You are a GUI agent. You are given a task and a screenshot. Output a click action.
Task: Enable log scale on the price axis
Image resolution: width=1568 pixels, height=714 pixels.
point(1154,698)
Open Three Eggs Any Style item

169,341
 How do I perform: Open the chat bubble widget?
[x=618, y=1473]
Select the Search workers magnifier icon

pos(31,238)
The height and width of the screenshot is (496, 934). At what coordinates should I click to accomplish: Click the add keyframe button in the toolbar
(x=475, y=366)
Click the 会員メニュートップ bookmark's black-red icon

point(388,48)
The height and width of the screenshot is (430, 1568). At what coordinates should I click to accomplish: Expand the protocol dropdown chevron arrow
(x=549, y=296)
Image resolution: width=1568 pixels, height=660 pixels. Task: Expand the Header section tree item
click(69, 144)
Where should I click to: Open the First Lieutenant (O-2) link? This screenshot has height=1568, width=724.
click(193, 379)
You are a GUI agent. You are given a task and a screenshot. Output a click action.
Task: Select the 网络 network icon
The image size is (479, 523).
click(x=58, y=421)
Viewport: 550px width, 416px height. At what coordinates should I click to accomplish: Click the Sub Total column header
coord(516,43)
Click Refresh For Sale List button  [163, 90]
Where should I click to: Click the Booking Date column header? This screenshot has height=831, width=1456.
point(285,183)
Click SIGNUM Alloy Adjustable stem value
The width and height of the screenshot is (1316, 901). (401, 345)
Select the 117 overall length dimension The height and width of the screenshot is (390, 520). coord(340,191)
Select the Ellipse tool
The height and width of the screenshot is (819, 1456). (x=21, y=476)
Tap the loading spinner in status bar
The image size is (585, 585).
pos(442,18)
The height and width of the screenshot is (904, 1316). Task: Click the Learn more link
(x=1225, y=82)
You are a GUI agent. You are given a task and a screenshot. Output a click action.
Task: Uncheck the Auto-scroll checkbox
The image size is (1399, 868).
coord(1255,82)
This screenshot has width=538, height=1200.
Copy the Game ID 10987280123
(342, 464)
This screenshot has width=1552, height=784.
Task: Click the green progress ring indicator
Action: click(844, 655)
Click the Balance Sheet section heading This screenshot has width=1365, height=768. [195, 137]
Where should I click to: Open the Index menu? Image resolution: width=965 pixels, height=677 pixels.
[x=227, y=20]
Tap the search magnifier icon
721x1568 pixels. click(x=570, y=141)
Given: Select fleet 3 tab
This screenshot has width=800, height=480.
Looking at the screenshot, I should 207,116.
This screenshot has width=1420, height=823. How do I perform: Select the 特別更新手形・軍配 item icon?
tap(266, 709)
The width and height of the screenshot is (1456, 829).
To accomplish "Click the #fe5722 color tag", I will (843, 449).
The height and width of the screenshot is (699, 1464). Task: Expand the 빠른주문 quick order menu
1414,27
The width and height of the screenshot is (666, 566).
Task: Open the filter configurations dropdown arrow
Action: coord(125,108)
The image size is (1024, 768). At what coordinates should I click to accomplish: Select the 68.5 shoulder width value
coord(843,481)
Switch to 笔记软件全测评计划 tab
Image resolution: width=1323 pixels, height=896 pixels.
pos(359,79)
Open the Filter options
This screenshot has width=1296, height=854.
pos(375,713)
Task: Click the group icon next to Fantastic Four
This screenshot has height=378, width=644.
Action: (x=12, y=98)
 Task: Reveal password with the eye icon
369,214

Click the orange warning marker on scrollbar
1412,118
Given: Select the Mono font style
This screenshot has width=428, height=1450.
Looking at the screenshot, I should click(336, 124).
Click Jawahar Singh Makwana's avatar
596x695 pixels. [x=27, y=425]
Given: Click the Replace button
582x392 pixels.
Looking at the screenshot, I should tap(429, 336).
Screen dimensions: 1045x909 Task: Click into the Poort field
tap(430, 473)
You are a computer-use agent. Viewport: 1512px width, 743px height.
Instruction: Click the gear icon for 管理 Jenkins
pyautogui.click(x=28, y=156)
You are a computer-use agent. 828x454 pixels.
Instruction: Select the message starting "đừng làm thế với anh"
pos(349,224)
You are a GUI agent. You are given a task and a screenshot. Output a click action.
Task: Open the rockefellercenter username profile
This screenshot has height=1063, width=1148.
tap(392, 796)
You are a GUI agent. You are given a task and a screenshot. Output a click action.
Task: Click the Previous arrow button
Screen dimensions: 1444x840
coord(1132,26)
========================================================================
* [What is needed]:
Reproduce the listing above from its first line through the line containing "coord(1255,82)", including both of those lines.

* [Correct result]:
You are a GUI agent. You are given a task and a screenshot. Output a click action.
Task: Enable log scale on the price axis
Image resolution: width=1568 pixels, height=714 pixels.
point(1154,698)
Open Three Eggs Any Style item

169,341
 How do I perform: Open the chat bubble widget?
[x=618, y=1473]
Select the Search workers magnifier icon

pos(31,238)
The height and width of the screenshot is (496, 934). At what coordinates should I click to accomplish: Click the add keyframe button in the toolbar
(x=475, y=366)
Click the 会員メニュートップ bookmark's black-red icon

point(388,48)
The height and width of the screenshot is (430, 1568). At what coordinates should I click to accomplish: Expand the protocol dropdown chevron arrow
(x=549, y=296)
Image resolution: width=1568 pixels, height=660 pixels. Task: Expand the Header section tree item
click(69, 144)
Where should I click to: Open the First Lieutenant (O-2) link? This screenshot has height=1568, width=724.
click(193, 379)
You are a GUI agent. You are given a task and a screenshot. Output a click action.
Task: Select the 网络 network icon
The image size is (479, 523).
click(x=58, y=421)
Viewport: 550px width, 416px height. At what coordinates should I click to accomplish: Click the Sub Total column header
coord(516,43)
Click Refresh For Sale List button  [163, 90]
Where should I click to: Click the Booking Date column header? This screenshot has height=831, width=1456.
point(285,183)
Click SIGNUM Alloy Adjustable stem value
The width and height of the screenshot is (1316, 901). (401, 345)
Select the 117 overall length dimension The height and width of the screenshot is (390, 520). coord(340,191)
Select the Ellipse tool
The height and width of the screenshot is (819, 1456). (x=21, y=476)
Tap the loading spinner in status bar
The image size is (585, 585).
pos(442,18)
The height and width of the screenshot is (904, 1316). Task: Click the Learn more link
(x=1225, y=82)
You are a GUI agent. You are given a task and a screenshot. Output a click action.
Task: Uncheck the Auto-scroll checkbox
The image size is (1399, 868).
coord(1255,82)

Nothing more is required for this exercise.